A ham shank -- more accurately known as a pork shank -- is a bone-in cut from the front leg. Although it's often referred to as a ham hock, hocks are a different cut and are typically cured, whereas shanks are often available fresh. Pork shanks are inexpensive and flavorful, though Food & Wine writer Tim Love cautions they'll turn out unpleasantly chewy unless they're cooked slowly in liquid. Pork shanks are high in fat: Eat them only occasionally and in moderation.
Season the pork shank all over with salt, pepper and your choice of seasonings, such as minced garlic cloves or chopped fresh herbs like rosemary.
Heat olive oil in a Dutch oven or a large, oven-safe pot, using approximately 4 tablespoons of oil for one 1 1/2- to 2-pound pork shank.
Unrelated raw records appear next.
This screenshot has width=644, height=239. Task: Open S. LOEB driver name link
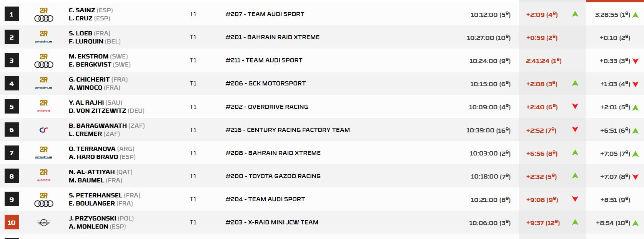click(x=81, y=33)
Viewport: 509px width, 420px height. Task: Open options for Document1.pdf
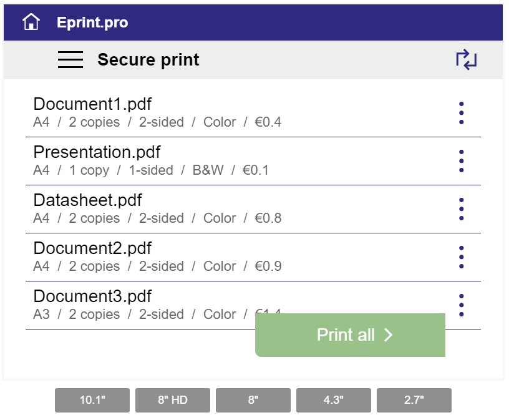tap(462, 113)
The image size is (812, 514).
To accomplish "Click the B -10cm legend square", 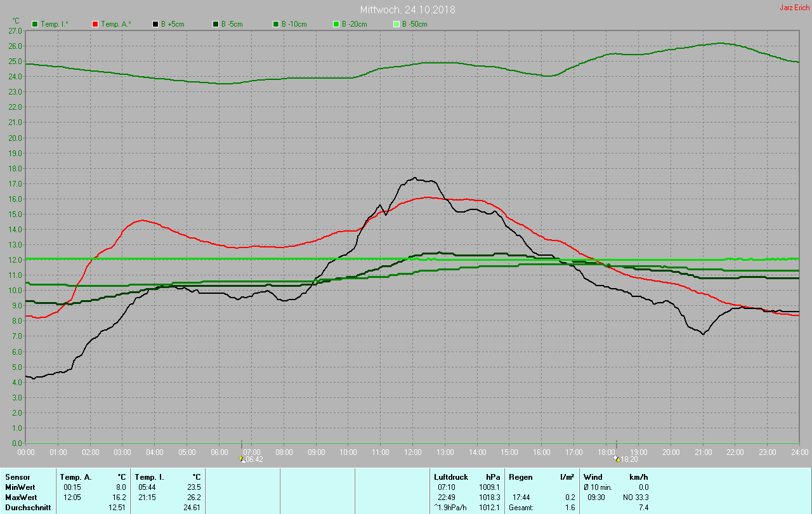I will pos(276,24).
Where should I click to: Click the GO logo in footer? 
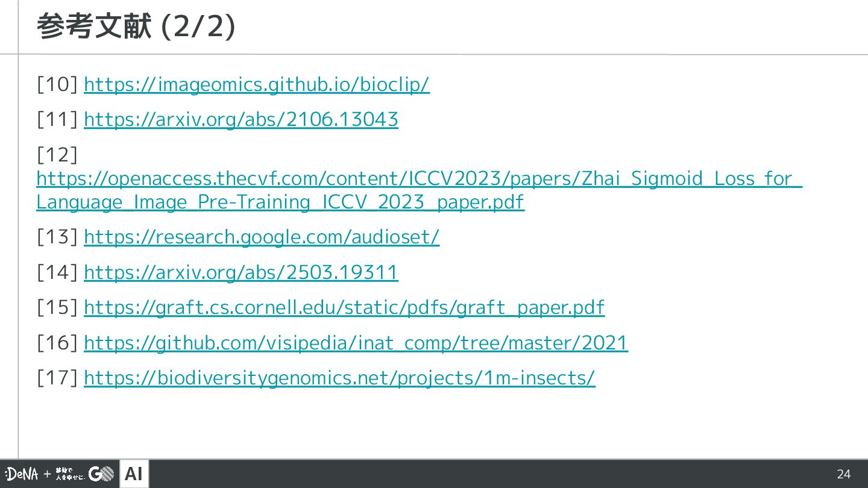(x=101, y=474)
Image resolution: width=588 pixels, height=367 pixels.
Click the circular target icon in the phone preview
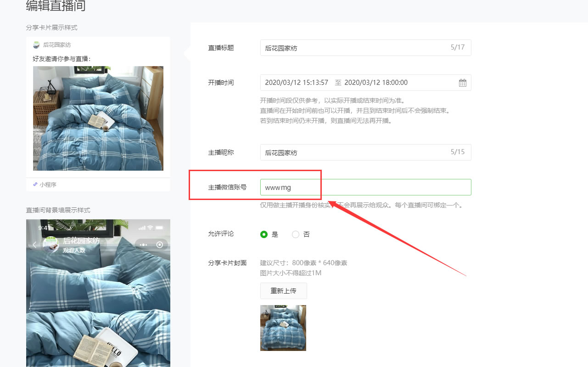[159, 245]
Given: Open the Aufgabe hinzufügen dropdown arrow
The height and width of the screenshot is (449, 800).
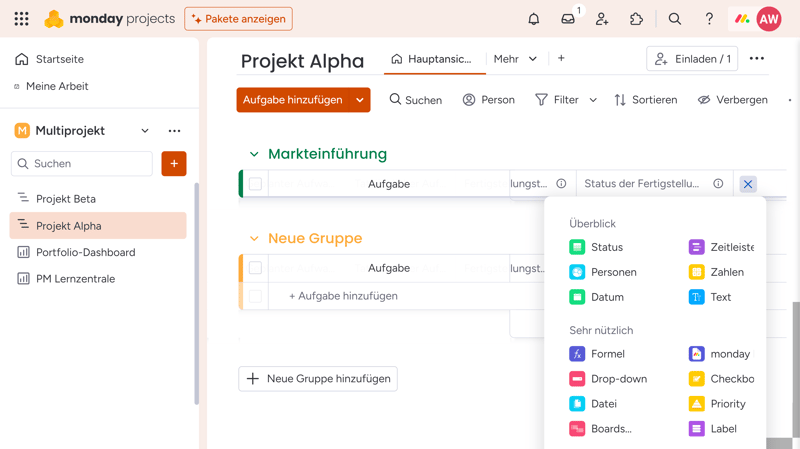Looking at the screenshot, I should (x=360, y=100).
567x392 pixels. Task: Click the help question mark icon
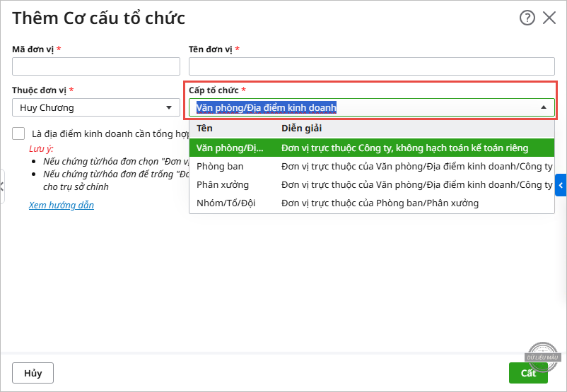pos(527,18)

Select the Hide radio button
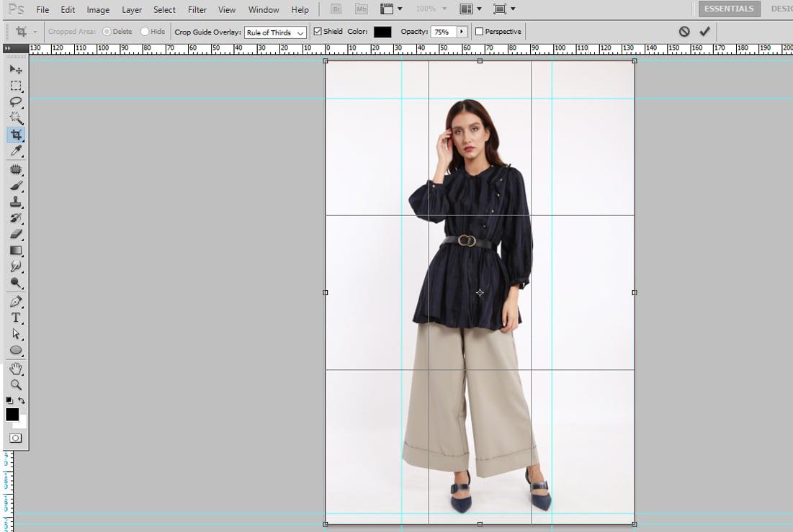(144, 31)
Add the pork shank and brown it on all sides for approximately 15 minutes, using tongs to turn the meat.
Push the pork shank to the side of the pot and add chopped onions and chunked vegetables such as onions, carrots or celery, if desired. Saute the vegetables briefly. Arrange the vegetables evenly around the pork shank.
Pour in approximately 2 cups of liquid for a 1 1/2- to 2-pound pork shank, choosing from wine, broth, beer, water or a combination. Put the pot's lid in place, or cover the pot securely with aluminum foil.
Place the covered pot into an oven that has been heated to 325 degrees Fahrenheit. Allow the pork shank and vegetables to cook for approximately three hours, using the tongs to turn the shank over halfway through the cooking time.
Remove the pot from the oven when the meat is tender and a meat thermometer inserted into the thickest part of the shank registers at least 145 degrees Fahrenheit.
Discard the bone and serve the meat and vegetables with whole-wheat pasta, polenta or brown rice.